Vivendo uma mãe sanguinária e capaz de fazer de tudo para proteger a sua filha, até mesmo abrir mão dela, Jennifer Lopez estrela o novo longa da Netflix, “A Mãe“, que estreou na última sexta-feira (12) no streaming. A produção bebe de muitas referências de filmes de ação do nicho “resgate”, ainda assim, não consegue se fazer relevante diante das inúmeras obras similares.

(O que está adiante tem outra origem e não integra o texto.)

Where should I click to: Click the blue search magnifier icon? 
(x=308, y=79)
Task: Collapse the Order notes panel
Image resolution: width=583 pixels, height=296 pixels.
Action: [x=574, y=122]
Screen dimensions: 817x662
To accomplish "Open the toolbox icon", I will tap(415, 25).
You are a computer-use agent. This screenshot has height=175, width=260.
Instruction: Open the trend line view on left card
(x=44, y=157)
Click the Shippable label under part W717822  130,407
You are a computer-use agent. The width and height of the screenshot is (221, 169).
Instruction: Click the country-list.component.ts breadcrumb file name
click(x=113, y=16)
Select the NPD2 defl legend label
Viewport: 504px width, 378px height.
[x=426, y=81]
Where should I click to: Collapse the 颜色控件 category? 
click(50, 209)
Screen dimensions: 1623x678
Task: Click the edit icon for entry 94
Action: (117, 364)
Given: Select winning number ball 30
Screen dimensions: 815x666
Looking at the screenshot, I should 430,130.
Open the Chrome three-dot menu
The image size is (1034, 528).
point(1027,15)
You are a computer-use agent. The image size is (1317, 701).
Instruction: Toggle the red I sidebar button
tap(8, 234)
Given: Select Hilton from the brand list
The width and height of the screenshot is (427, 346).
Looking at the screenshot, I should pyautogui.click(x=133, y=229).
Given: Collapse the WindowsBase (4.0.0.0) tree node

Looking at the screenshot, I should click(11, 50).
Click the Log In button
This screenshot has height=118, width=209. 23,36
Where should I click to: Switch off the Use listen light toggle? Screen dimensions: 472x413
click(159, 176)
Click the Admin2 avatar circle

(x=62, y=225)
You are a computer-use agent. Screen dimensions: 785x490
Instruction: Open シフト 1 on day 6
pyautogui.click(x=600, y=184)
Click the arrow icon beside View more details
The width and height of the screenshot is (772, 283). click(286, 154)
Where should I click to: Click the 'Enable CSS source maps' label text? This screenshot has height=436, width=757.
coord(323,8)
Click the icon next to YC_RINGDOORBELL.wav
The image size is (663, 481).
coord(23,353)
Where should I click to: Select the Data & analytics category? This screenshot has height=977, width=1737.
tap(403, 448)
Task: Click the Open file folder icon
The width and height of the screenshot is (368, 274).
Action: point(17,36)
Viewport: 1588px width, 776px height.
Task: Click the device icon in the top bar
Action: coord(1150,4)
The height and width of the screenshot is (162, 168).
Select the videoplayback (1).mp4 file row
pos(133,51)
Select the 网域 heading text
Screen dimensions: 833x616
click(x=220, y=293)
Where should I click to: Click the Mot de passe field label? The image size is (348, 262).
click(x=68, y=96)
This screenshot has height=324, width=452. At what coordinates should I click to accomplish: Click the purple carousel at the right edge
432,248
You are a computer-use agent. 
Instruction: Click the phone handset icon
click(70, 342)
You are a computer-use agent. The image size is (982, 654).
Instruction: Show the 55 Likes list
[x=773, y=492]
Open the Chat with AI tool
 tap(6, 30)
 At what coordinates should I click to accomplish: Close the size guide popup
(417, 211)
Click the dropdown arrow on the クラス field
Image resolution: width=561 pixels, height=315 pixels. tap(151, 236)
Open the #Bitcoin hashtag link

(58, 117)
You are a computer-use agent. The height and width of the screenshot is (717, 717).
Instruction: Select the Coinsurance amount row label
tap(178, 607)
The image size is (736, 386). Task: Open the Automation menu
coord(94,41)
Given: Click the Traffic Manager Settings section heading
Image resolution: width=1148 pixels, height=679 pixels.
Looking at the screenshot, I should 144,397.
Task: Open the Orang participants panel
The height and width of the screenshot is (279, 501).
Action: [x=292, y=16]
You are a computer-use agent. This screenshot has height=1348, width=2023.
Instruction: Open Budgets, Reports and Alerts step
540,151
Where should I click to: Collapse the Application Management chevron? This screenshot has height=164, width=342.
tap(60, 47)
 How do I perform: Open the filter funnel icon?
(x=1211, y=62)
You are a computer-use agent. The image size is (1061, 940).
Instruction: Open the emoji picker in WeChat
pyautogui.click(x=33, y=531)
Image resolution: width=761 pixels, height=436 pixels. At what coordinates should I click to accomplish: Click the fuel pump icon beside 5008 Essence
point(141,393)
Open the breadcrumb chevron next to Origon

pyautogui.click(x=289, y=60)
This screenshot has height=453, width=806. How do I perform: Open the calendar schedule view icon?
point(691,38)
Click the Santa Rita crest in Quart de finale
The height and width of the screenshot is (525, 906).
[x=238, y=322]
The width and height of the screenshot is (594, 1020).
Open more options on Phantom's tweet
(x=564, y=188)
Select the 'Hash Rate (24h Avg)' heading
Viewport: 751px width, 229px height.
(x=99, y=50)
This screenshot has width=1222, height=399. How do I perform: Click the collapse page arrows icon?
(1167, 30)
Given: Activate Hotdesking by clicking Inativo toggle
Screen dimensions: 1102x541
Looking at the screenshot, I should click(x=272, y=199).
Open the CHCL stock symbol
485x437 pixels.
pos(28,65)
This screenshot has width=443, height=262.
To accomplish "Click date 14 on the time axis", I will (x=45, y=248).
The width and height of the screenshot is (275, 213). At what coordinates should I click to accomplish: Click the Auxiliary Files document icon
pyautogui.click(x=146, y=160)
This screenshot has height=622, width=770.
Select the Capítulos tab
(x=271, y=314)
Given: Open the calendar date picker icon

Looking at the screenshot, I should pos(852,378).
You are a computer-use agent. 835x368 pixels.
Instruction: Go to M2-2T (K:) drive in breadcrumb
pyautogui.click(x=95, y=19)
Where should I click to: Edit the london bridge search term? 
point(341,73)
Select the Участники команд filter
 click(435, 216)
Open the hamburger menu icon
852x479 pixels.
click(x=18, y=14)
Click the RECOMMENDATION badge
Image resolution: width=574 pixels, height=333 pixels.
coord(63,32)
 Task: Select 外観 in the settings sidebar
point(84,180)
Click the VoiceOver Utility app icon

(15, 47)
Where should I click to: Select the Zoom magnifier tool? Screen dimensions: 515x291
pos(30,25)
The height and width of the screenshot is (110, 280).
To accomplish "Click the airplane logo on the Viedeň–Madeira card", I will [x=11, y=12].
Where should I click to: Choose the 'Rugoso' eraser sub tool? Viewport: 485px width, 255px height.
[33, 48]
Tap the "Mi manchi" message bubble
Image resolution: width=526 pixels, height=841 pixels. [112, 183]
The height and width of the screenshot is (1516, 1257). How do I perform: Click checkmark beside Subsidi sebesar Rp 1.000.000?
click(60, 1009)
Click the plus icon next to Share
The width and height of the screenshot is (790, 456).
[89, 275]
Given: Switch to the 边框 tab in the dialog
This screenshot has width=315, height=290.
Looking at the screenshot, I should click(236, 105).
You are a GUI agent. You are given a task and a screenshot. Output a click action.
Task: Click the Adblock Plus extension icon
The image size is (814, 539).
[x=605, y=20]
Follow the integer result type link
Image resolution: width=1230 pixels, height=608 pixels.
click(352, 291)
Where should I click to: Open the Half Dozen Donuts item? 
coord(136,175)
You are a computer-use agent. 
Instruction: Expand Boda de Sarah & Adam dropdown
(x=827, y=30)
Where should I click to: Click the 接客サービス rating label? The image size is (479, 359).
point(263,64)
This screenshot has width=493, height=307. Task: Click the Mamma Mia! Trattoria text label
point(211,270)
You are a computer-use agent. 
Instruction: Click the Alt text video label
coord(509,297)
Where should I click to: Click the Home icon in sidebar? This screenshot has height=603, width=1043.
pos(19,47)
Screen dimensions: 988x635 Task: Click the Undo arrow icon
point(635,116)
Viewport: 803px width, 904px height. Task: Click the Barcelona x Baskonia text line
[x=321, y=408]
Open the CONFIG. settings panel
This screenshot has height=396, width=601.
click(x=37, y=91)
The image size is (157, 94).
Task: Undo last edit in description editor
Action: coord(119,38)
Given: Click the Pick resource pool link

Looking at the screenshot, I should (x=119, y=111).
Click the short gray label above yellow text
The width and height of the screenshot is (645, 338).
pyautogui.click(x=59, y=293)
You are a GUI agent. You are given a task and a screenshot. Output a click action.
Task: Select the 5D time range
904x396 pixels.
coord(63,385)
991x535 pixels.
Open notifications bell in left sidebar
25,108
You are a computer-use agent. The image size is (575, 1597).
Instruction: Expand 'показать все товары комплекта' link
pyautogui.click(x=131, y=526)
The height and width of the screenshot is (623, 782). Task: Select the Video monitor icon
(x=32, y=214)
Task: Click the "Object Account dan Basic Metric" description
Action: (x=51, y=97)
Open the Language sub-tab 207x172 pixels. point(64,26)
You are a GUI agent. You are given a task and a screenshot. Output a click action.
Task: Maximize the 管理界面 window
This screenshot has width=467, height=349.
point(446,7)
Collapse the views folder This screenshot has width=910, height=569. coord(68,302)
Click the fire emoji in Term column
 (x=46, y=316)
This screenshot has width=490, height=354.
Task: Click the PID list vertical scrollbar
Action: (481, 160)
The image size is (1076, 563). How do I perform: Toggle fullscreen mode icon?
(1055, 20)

Com a direção Niki Caro, o longa conta a história de uma assassina que deve sair do seu esconderijo onde vive para proteger a filha que nunca conheceu de criminosos em busca de vingança. Estrelado por Lopez, o filme também conta com Lucy Paez, vivendo a Zoe a filha que tem sua vida pacata virada do avesso após descobrir uma verdade do seu passado.

A dinâmica do filme, inicialmente, se assemelha ligeiramente com “Busca Implacável“, o que nos leva a um lugar de conforto pela similaridade com o narrativa. Todavia a trama não estende suas 1 hora e 55 minutos inteiramente para um resgate, a sua real intenção é desenvolver os laços entre mãe e filha e as preparar para um combate inevitável.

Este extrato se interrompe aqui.